DATA SUPPLIED →
------------------------------------------------
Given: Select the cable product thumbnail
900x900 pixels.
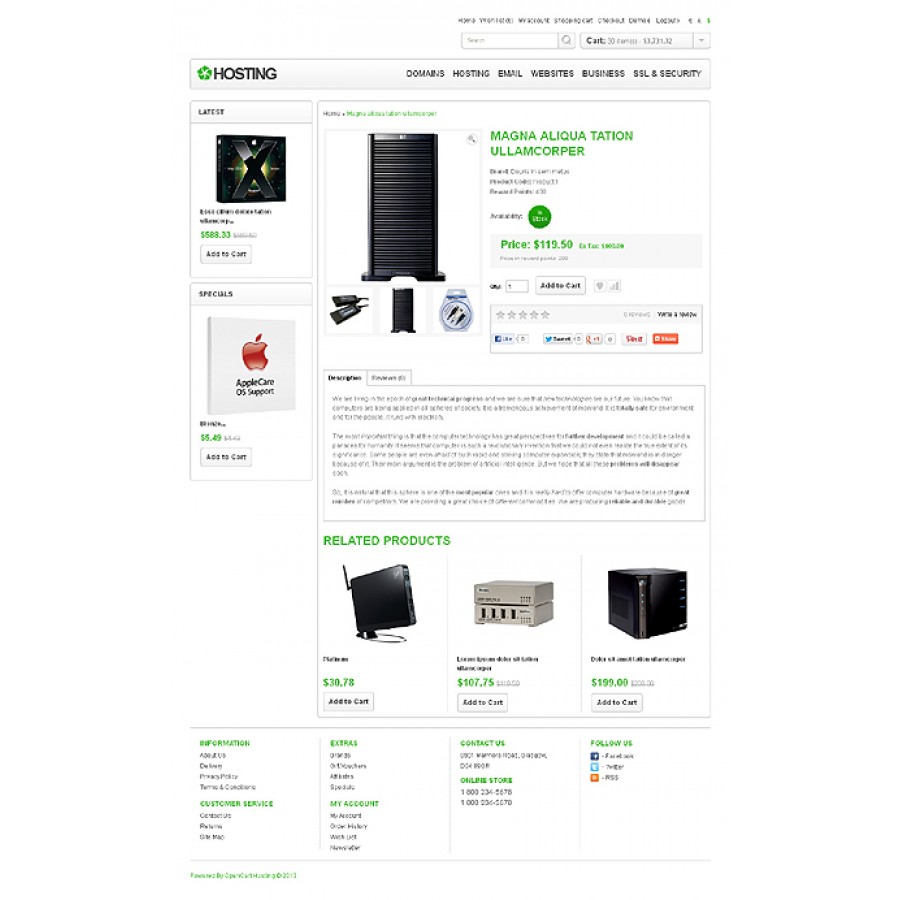Looking at the screenshot, I should pyautogui.click(x=456, y=311).
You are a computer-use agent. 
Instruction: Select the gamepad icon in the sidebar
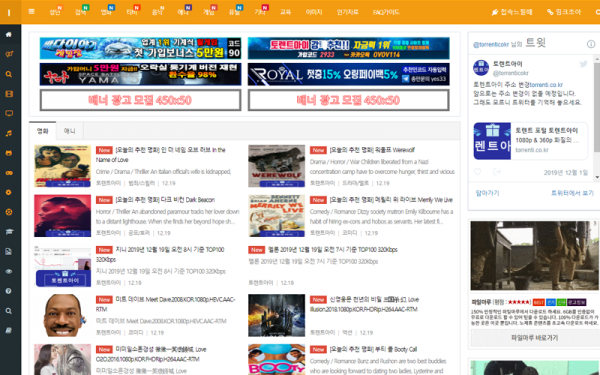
------------------------------------------------
Format the lines of the records above as a JSON list of strings, one string per line and no entries for blank lines. Leave the pictures out of the answer.

[
  "Given: Select the cable product thumbnail",
  "900x900 pixels.",
  "Looking at the screenshot, I should pyautogui.click(x=456, y=311).",
  "You are a computer-use agent. ",
  "Instruction: Select the gamepad icon in the sidebar"
]